[Pixel coordinate grounding data]
*** Block opens ***

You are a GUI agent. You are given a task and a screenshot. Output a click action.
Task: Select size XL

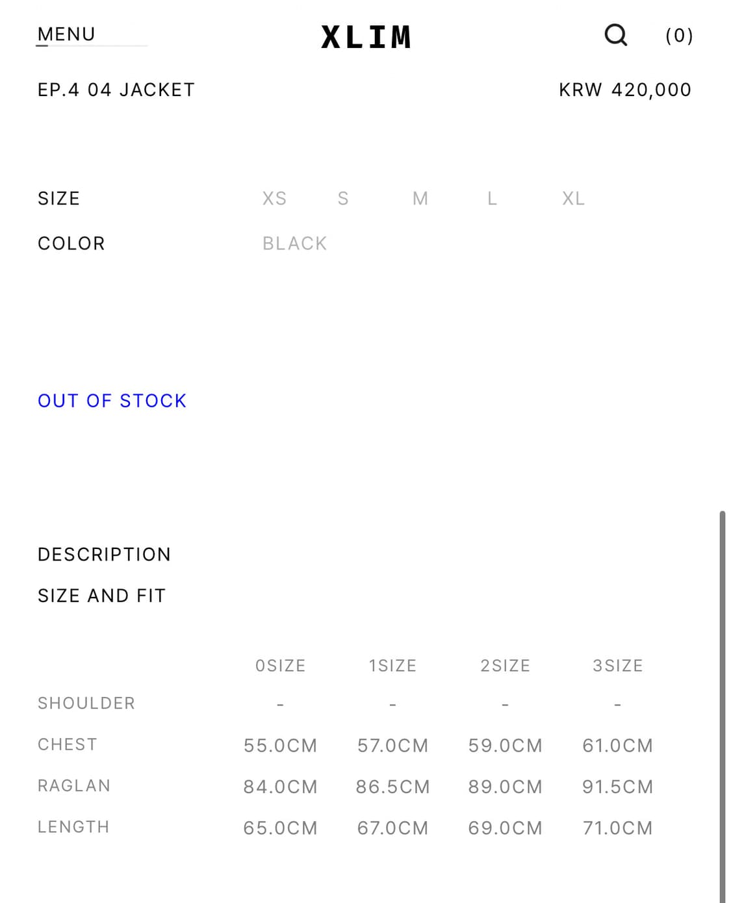573,198
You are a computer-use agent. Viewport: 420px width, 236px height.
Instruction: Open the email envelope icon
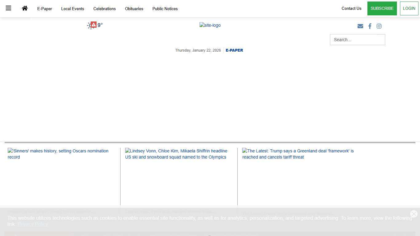click(x=360, y=26)
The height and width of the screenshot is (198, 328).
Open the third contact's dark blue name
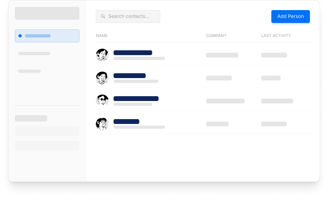(x=136, y=99)
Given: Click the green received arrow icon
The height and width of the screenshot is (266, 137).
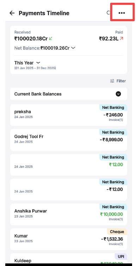Looking at the screenshot, I should tap(50, 39).
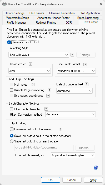Viewport: 105px width, 185px height.
Task: Click the help icon beside Formatting Style dropdown
Action: [x=72, y=55]
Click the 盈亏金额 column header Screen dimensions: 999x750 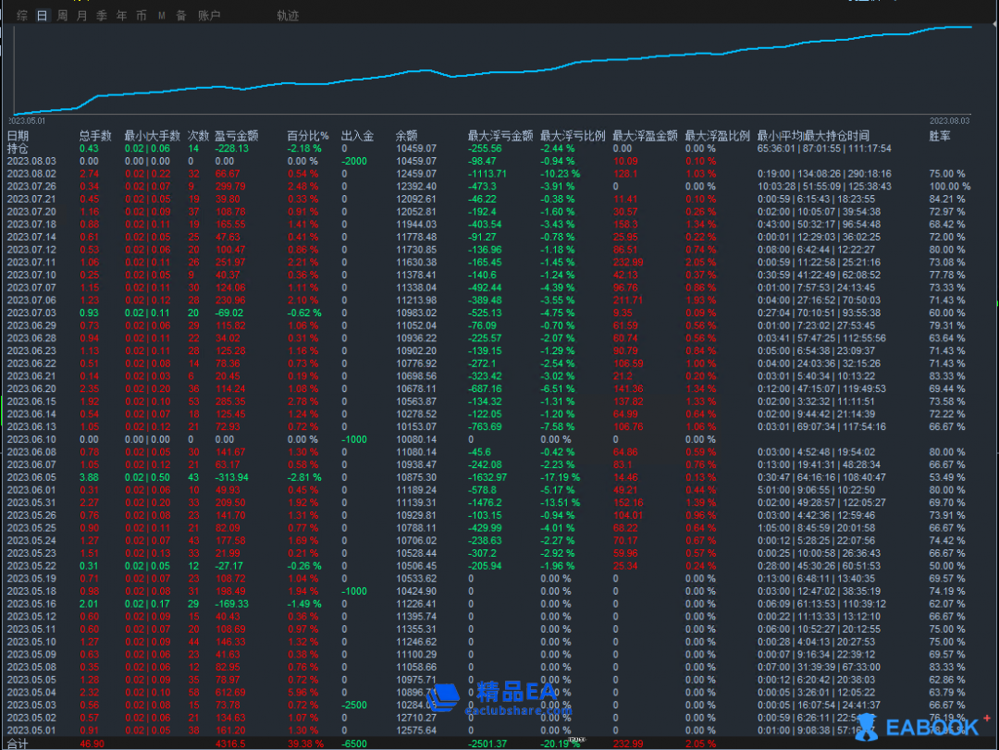(x=237, y=136)
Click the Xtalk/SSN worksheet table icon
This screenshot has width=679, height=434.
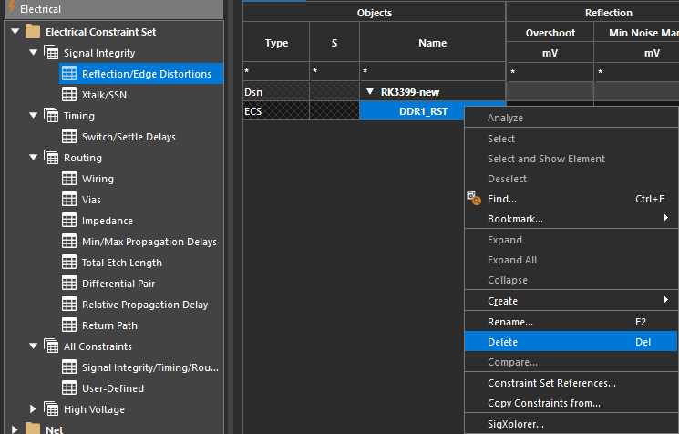click(x=69, y=95)
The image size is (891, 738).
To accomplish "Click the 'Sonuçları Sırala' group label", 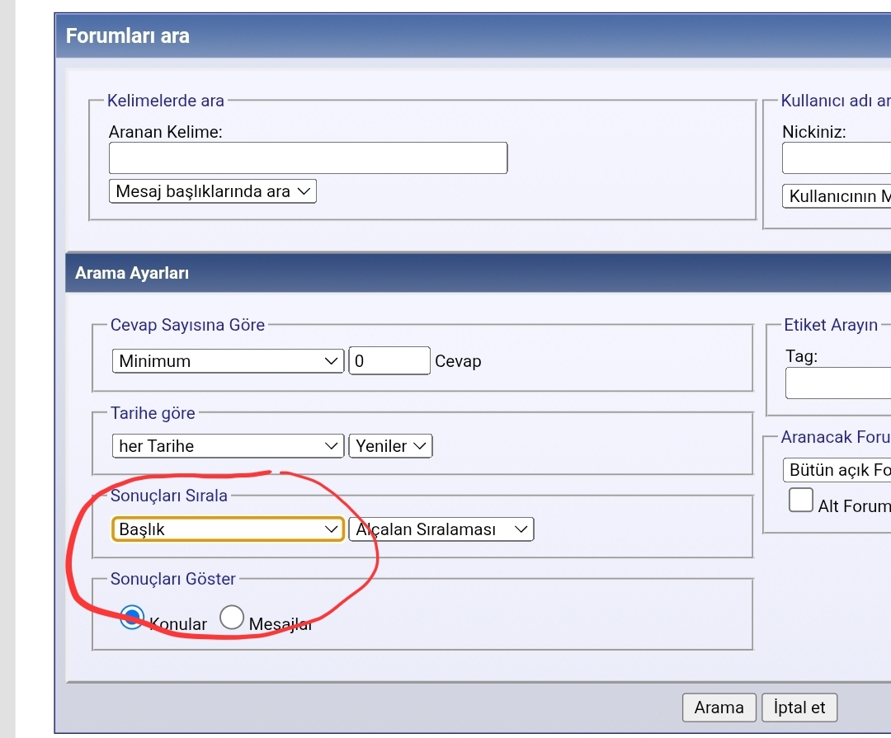I will pos(169,496).
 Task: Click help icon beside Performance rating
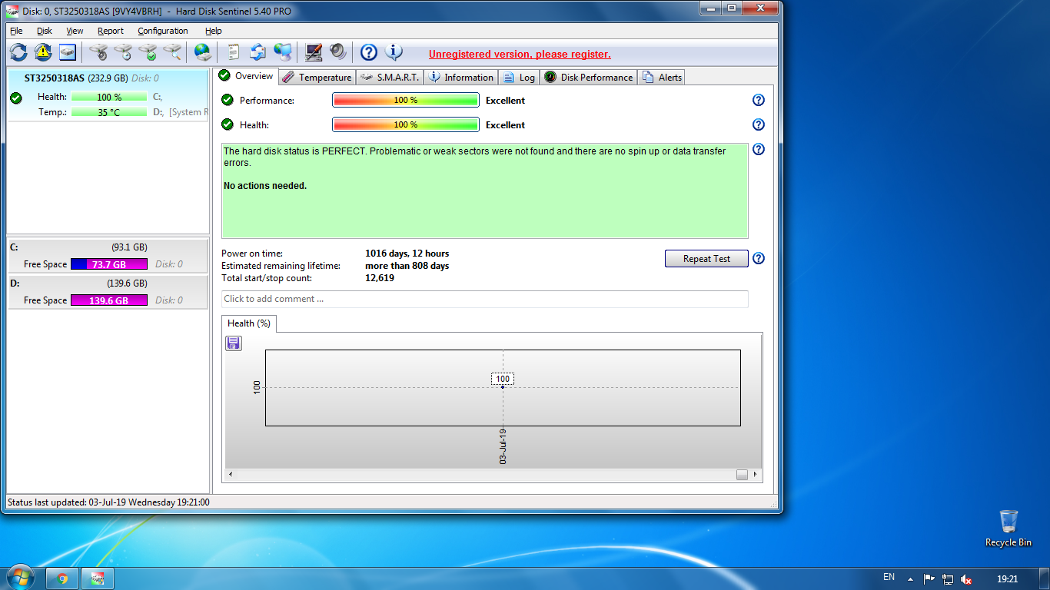click(x=759, y=100)
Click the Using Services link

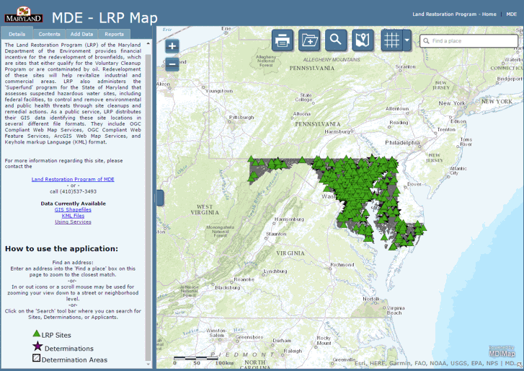pyautogui.click(x=73, y=222)
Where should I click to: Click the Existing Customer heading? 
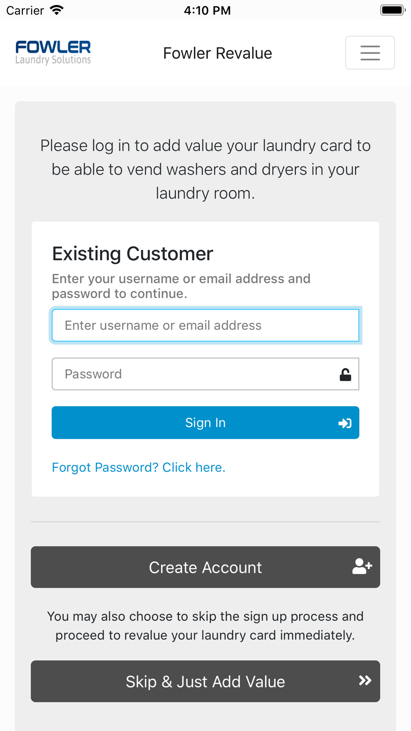pos(132,254)
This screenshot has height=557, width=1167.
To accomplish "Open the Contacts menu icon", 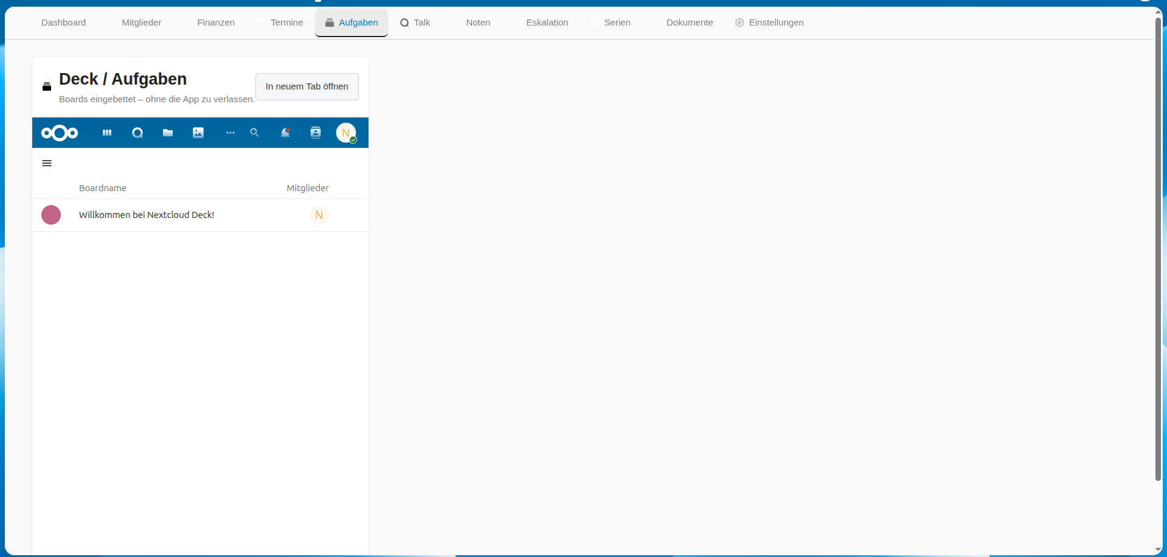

*** Block closes ***

** Your task **
Search the entries for the word "agent", then gather every line that has it.

** Your response **
You are a GUI agent. You are given a task and a screenshot. Output a click action.
You are a computer-use agent. Viewport: 420px width, 236px height.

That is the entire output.